Diperlukan sebanyak 3,4 kilogram padi-padian untuk menghasilkan satu pon daging, dan sebanyak tiga sampai empat pon padi-padian untuk menghasilkan satu pon keju atau beberapa telur, kata para ahli itu.

"Makin banyak orang, makin banyak uang, makin banyak konsumsi, tapi planetnya tetap yang lama," kata Clay kepada AFP. Ia mendesak para ilmuwan dan pemerintah untuk mulai melakukan perubahan sekarang untuk menghasilkan makanan.

Sementara itu, ahli kependudukan menyerukan pendanaan lebih banyak buat program keluarga berencana guna membantu mengendalikan pertumbuhan jumlah manusia, terutama di negara berkembang.

"Selama 20 tahun, sangat sedikit penanaman modal di sektor keluarga berencana, tapi perhatian mulai balik lagi sekarang, sebagian gara-gara faktor lingkungan hidup seperti pemanasan global dan harga pangan," kata Bongaarts.
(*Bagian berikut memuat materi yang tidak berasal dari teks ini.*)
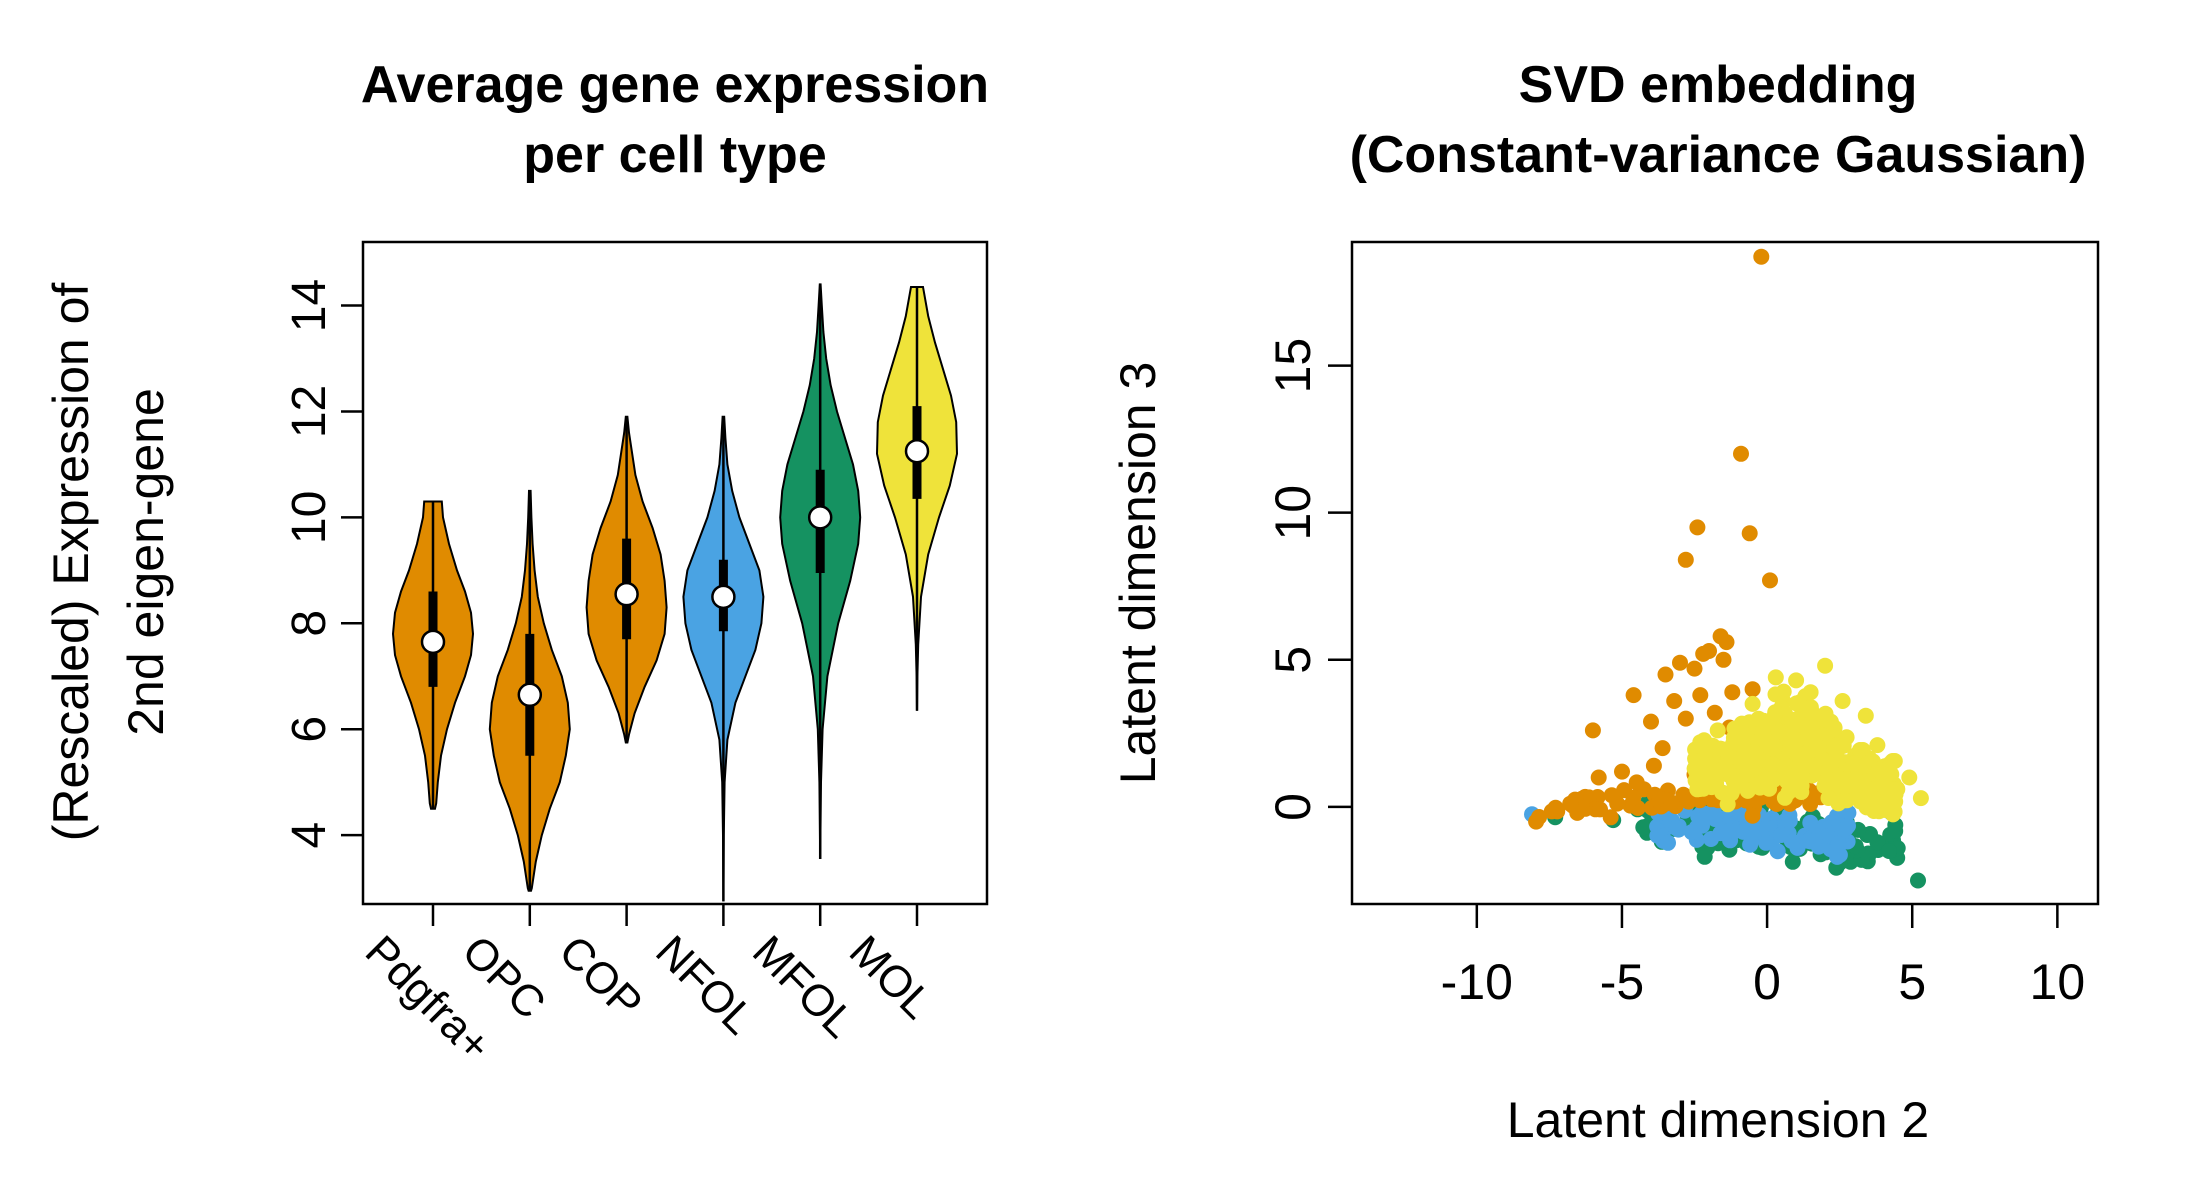 This screenshot has width=2200, height=1200. I want to click on violin-bodies, so click(675, 592).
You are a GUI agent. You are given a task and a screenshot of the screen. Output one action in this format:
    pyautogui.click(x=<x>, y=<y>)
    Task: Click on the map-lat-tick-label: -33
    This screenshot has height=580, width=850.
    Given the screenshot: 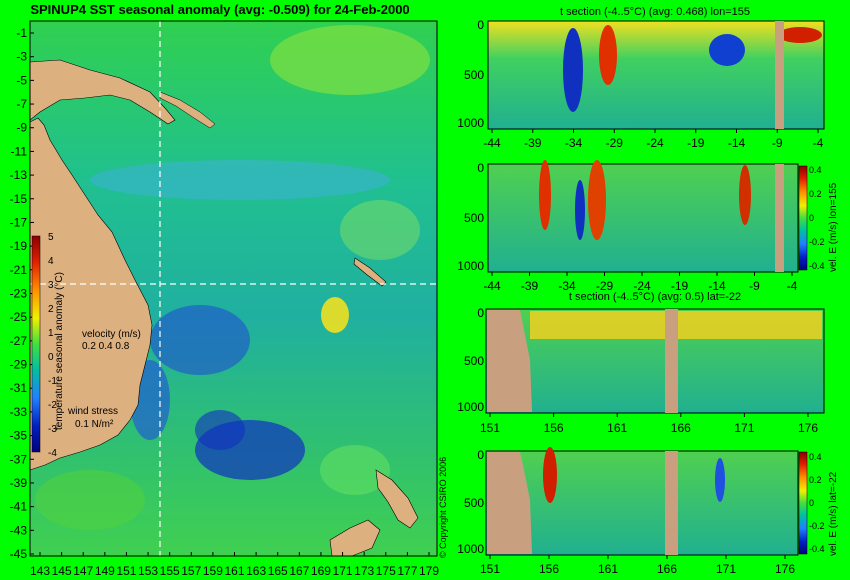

"Kami ingin meminimkan pertumbuhan penduduk, dan satu-satunya cara yang tersedia untuk melakukan itu ialah melalui program keluarga berencana yang lebih efektif," kata Casterline.

Meningkatnya suhu global diperkirakan akan menyebabkan perubahan-perubahan lain seperti naiknya permukaan air laut, meningkatnya intensitas fenomena cuaca yang ekstrim, serta perubahan jumlah dan pola pengendapan. Akibat-akibat pemanasan global yang lain adalah terpengaruhnya hasil pertanian, hilangnya gletser, dan punahnya berbagai jenis hewan.

Akibat pemanasan global dan kebutuhan akan perut manusia sangat menekan spesies ikan besar di lautan. Penangkapan ikan secara berlebihan oleh manusia membuat makin sedikit ikan besar pemangsa yang berenang di berbagai samudra di dunia, kata beberapa ilmuwan Jumat (18/2).

"Penangkapan ikan secara berlebihan tentu saja telah berlangsung dan menimbulkan dampak 'ketika kucing tak ada, tikus berkeliaran' terhadap lautan kita," kata Villy Christensen, profesor di UBC Fisheries Centre.

Para peneliti itu juga mendapati lebih dari separuh (54 persen) kemerosotan populasi ikan pemangsa telah terjadi selama 40 tahun terakhir. Sebanyak 76 juta ton makanan laut komersial dilaporkan telah ditangkap pada 2006. Itu berarti "tujuh triliun hewan dibunuh dan dikonsumsi oleh kita atau ternak kita", kata ilmuwan UBC Reg Watson.

Watson mengatakan kegiatan penangkapan ikan telah berkembang selama beberapa dasawarsa belakangan, sehingga secara keseluruhan mencapai posisi 1,7 miliar watt, atau 22,6 juta tenaga kuda, di seluruh dunia tahun itu.